Monitor Telegram channels for news and trading signals. The monitor polls channels for new messages, summarizes them with AI, extracts trading symbols, and stores everything in the database.

Overview

What it does: - Fetches new messages from monitored Telegram channels - Summarizes each message with AI (key facts, trading implications) - Extracts the primary trading symbol (e.g., AAPL, BTC, EURUSD) - Stores results in the telegram_messages database table - Runs as a stateless Kubernetes CronJob (no persistent process)

Key benefits: - Automated news ingestion from Telegram channels - AI-powered extraction of trading signals and symbols - Database integration for downstream analysis - Cost-optimized with cheap LLM (OpenRouter) - No session files — credentials stored as K8s secrets

For detailed API documentation, see Telegram Monitor API.


Quick Setup

1. Get Telegram API Credentials

Go to https://my.telegram.org/apps, log in with your phone number, and create an application. You'll receive: - TELEGRAM_API_ID (integer) - TELEGRAM_API_HASH (hex string)
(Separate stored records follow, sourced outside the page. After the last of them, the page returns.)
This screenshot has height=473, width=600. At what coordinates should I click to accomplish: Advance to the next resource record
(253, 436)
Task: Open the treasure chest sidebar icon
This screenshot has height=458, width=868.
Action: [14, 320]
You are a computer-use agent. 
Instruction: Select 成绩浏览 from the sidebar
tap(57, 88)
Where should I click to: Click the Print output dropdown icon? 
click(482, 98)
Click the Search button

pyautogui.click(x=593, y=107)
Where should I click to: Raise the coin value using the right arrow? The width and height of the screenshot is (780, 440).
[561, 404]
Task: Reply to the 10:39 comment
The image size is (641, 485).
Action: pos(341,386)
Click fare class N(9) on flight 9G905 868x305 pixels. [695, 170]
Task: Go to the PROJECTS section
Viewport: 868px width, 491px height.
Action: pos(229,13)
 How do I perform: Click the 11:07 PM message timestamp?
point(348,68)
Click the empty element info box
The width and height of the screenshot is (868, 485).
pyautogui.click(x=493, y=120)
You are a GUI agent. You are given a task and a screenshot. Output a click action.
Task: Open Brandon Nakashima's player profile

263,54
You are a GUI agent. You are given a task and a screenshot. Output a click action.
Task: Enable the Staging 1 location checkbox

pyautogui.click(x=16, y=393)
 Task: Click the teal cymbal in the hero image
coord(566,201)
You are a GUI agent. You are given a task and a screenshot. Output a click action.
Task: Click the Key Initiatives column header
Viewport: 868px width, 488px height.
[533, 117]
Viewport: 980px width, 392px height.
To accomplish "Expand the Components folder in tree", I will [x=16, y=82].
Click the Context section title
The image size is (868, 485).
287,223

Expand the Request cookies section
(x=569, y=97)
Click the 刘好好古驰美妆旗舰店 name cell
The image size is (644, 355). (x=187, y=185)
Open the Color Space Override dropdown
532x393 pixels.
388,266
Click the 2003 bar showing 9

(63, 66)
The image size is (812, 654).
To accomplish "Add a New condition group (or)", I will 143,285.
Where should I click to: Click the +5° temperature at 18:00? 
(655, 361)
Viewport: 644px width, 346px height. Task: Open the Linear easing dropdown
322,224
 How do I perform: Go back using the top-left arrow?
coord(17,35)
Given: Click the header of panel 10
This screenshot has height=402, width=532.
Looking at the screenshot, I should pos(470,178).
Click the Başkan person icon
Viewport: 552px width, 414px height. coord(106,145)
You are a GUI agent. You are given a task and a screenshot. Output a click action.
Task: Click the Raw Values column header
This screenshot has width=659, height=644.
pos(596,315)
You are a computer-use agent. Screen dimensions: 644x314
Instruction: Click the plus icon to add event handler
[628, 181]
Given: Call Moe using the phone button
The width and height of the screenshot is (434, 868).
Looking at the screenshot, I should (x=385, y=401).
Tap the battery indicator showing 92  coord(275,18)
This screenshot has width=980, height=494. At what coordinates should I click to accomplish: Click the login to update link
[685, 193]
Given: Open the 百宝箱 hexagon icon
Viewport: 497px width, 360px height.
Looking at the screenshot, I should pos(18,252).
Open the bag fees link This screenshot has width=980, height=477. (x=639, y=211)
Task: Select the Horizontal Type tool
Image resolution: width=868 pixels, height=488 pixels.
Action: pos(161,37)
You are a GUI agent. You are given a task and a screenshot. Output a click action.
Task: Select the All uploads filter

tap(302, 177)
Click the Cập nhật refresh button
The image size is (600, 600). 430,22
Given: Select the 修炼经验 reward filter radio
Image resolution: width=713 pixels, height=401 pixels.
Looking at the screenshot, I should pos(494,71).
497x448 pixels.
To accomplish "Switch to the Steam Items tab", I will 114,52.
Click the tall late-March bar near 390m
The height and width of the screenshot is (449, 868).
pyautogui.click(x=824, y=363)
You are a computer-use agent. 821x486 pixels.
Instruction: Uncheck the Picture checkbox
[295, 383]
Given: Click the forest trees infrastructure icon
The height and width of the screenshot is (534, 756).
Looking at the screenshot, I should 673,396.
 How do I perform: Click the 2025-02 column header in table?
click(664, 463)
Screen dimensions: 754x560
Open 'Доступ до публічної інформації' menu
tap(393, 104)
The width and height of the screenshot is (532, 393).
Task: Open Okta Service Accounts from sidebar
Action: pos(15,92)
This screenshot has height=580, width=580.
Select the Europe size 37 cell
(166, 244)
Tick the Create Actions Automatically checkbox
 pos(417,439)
2. Generate a StringSession

One-time setup (do this locally on your machine):

python -c "
from telethon.sync import TelegramClient
from telethon.sessions import StringSession
api_id = int(input('api_id: '))
api_hash = input('api_hash: ')
with TelegramClient(StringSession(), api_id, api_hash) as c:
    print('Session string:', c.session.save())
"

Follow the prompts (phone number → SMS/Telegram code → 2FA if enabled).

Copy the printed Session string: value — this is your TELEGRAM_SESSION_STRING.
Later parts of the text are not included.